EXERCISE BRIEF
Lines to return, exactly: from the line with "Given: Select the HTTPS protocol toggle" to the line with "973x606 pixels." in the entries below, both included.

BEGIN MATERIAL SHOWN

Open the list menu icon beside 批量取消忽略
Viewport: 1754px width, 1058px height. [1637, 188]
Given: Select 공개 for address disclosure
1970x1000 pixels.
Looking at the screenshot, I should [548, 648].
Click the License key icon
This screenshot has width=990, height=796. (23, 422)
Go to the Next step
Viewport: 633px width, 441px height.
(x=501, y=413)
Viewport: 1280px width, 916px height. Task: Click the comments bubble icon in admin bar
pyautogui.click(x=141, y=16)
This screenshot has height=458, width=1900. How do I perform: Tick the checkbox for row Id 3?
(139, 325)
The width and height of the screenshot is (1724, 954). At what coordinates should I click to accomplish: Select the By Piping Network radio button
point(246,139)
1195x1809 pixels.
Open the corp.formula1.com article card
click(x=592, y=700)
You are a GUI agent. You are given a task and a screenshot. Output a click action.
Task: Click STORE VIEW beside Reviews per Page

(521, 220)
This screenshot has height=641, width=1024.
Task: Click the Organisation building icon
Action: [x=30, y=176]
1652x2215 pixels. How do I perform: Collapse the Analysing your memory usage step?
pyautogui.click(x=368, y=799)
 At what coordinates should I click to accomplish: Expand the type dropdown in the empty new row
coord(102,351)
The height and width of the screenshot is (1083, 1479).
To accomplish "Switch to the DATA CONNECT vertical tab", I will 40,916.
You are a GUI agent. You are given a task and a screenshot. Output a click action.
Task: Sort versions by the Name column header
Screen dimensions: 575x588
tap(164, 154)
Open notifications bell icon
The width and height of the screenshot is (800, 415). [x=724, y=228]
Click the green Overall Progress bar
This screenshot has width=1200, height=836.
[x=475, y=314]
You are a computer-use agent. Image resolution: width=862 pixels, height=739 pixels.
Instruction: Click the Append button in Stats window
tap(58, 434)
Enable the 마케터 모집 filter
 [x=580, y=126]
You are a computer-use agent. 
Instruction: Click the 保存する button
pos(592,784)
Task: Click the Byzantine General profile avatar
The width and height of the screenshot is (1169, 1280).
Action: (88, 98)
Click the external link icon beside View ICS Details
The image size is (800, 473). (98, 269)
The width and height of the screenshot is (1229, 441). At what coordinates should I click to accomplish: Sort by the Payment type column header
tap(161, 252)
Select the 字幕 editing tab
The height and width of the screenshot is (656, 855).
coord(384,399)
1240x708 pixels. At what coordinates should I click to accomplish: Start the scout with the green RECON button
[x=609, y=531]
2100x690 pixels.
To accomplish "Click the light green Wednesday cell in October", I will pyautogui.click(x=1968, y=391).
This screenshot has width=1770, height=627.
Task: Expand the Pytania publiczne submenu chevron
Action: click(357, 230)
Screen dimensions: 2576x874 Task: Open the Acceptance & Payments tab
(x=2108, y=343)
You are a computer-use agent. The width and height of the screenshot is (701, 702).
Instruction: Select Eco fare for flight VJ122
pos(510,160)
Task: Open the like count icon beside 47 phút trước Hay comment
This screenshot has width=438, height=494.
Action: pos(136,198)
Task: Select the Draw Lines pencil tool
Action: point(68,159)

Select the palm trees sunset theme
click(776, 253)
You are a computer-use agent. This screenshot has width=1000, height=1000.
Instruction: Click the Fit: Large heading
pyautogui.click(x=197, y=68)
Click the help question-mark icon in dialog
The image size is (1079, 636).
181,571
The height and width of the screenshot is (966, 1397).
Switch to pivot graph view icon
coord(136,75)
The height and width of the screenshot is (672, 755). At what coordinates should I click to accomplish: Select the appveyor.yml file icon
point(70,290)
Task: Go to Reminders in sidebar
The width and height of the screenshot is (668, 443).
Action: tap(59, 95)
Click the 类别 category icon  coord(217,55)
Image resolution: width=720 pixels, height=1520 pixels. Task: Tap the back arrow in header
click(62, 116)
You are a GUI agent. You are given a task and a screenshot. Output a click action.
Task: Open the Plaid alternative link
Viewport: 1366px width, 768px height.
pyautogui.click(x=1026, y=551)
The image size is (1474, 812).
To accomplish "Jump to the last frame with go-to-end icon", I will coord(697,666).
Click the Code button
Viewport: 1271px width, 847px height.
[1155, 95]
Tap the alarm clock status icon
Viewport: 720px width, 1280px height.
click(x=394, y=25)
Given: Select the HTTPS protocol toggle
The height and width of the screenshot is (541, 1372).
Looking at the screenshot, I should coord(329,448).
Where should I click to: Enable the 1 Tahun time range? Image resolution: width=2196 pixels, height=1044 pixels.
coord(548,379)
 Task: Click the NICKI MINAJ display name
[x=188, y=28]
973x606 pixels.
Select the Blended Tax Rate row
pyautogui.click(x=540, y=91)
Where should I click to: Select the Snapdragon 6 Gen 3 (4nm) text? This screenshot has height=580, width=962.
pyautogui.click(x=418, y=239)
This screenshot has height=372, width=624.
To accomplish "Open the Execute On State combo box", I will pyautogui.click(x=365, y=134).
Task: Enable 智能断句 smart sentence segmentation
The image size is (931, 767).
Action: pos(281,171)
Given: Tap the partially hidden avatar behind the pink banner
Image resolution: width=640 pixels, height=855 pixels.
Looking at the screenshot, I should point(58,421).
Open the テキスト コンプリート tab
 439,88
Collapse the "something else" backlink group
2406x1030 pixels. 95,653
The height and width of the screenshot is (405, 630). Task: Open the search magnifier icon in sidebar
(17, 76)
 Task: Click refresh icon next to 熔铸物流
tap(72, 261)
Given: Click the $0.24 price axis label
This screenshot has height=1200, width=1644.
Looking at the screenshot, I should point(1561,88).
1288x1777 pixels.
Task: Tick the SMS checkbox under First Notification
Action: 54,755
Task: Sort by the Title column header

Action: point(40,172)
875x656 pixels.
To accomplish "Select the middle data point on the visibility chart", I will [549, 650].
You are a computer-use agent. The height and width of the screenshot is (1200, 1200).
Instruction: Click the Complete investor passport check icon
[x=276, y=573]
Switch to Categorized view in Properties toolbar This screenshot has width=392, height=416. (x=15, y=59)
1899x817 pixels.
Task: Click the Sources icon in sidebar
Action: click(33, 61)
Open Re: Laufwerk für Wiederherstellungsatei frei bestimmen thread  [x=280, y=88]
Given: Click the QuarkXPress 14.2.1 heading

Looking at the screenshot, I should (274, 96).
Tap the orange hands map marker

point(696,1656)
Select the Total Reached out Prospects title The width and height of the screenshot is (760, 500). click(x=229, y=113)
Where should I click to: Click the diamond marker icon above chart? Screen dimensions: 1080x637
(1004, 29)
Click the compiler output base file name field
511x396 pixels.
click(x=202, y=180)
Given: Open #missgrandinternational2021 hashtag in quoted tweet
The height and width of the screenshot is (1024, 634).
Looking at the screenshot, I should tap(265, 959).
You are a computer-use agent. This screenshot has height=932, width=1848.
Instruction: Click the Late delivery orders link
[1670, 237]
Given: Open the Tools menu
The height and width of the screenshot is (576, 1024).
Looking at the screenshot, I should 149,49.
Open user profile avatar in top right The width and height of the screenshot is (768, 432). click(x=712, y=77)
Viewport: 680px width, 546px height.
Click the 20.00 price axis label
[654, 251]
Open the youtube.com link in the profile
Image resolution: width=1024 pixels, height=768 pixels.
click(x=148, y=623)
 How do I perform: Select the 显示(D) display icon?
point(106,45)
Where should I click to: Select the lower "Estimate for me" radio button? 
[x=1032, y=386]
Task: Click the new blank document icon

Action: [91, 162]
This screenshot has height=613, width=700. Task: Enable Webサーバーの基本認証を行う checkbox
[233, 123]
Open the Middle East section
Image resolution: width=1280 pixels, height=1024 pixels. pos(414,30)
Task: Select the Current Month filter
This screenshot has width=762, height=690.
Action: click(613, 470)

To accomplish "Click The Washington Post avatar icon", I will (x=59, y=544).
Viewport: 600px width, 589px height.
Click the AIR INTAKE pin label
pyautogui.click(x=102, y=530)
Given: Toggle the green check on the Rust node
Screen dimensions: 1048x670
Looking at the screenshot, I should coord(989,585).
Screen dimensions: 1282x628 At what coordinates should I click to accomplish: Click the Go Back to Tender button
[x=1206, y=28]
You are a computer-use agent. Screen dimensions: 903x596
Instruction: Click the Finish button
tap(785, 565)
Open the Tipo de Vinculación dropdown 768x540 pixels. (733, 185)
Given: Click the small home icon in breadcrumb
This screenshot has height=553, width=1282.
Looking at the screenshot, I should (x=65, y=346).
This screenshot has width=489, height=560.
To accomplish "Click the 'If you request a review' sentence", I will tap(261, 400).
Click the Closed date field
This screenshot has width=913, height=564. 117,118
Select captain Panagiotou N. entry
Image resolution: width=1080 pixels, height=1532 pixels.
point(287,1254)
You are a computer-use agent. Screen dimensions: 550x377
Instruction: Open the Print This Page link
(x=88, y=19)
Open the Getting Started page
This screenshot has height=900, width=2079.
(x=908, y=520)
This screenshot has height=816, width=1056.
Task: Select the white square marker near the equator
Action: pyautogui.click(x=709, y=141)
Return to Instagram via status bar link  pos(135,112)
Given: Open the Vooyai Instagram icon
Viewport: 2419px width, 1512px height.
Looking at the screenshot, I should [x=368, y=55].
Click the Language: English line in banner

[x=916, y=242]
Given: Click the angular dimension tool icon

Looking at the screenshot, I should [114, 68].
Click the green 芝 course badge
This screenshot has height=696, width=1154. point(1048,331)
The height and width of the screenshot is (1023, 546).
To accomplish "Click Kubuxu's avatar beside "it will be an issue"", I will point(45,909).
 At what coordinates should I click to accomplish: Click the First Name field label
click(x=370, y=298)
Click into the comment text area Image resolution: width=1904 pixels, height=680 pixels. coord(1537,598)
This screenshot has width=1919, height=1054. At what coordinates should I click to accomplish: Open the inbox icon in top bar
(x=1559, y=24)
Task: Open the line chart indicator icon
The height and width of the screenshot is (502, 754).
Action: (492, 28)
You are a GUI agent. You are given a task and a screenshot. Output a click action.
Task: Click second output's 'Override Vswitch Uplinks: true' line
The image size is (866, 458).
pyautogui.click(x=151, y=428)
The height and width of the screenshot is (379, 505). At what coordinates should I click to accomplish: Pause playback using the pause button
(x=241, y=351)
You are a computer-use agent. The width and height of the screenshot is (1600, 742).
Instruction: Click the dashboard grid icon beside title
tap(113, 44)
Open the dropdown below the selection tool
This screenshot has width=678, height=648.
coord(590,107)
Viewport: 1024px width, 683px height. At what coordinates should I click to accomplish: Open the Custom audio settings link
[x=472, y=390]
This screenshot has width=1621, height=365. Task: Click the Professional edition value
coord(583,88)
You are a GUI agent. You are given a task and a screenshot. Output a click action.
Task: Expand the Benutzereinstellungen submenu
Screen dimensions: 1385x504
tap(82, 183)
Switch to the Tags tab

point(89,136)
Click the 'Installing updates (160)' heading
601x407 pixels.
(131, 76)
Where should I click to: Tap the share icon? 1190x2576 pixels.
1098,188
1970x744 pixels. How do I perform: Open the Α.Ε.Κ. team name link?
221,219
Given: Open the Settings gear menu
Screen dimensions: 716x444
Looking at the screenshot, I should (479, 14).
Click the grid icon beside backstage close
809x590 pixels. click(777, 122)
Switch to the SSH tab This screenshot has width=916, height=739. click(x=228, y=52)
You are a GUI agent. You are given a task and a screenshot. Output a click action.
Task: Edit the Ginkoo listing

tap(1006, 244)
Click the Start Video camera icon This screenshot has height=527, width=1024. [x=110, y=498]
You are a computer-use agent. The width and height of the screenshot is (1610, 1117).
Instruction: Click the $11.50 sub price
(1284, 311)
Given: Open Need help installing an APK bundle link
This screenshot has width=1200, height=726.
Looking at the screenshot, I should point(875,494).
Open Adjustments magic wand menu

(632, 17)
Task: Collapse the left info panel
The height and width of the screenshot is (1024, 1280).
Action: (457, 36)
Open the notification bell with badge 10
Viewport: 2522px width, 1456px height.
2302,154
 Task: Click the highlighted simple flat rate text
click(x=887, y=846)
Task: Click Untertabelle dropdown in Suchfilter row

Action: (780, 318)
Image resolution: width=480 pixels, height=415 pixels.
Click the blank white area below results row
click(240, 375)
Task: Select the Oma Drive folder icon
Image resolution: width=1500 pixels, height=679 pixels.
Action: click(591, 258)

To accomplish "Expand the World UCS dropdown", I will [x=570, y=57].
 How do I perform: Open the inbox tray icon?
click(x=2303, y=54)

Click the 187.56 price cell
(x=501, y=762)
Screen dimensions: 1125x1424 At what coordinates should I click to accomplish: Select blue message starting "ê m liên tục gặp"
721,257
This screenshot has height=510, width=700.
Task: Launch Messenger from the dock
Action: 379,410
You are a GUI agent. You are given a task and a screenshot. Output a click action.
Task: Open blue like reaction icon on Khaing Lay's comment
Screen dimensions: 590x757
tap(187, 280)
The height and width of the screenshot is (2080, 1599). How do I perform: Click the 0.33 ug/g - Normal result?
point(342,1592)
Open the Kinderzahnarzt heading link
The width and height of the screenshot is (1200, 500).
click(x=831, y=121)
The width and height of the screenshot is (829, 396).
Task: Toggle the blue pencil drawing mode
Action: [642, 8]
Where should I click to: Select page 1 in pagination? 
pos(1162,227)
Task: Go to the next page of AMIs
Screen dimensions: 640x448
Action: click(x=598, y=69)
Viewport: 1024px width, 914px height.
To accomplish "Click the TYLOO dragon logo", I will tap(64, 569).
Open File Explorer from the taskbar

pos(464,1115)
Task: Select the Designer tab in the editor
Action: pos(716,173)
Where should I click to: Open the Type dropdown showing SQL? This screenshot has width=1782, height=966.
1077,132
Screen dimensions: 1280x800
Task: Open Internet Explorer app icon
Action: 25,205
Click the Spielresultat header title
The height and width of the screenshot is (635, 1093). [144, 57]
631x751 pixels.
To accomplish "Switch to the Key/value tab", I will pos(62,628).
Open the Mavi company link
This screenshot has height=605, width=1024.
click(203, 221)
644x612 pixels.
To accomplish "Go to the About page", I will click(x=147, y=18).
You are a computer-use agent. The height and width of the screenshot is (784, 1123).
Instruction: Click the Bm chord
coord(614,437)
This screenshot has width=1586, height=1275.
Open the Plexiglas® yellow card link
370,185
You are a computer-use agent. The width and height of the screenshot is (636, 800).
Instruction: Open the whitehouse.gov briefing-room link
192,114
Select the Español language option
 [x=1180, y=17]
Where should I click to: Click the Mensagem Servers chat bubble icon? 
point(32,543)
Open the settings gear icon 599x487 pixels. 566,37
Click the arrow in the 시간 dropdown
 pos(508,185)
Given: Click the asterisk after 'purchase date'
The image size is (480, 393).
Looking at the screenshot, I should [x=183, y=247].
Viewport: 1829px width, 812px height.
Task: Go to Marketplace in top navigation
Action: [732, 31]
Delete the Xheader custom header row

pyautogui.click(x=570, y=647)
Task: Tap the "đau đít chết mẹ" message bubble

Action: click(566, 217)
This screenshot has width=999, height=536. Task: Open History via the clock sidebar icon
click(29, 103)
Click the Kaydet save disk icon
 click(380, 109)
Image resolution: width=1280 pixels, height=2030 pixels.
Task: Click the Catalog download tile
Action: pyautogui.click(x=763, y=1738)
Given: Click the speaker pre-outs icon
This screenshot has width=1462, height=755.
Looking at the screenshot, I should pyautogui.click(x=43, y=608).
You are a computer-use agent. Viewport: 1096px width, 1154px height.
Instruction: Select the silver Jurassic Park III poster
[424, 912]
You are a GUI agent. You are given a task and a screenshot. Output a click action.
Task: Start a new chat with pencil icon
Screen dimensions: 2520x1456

END MATERIAL SHOWN

RESPONSE BOX
Given: Select the HTTPS protocol toggle
The height and width of the screenshot is (541, 1372).
Looking at the screenshot, I should coord(329,448).
Where should I click to: Enable the 1 Tahun time range? Image resolution: width=2196 pixels, height=1044 pixels.
coord(548,379)
 Task: Click the NICKI MINAJ display name
[x=188, y=28]
973x606 pixels.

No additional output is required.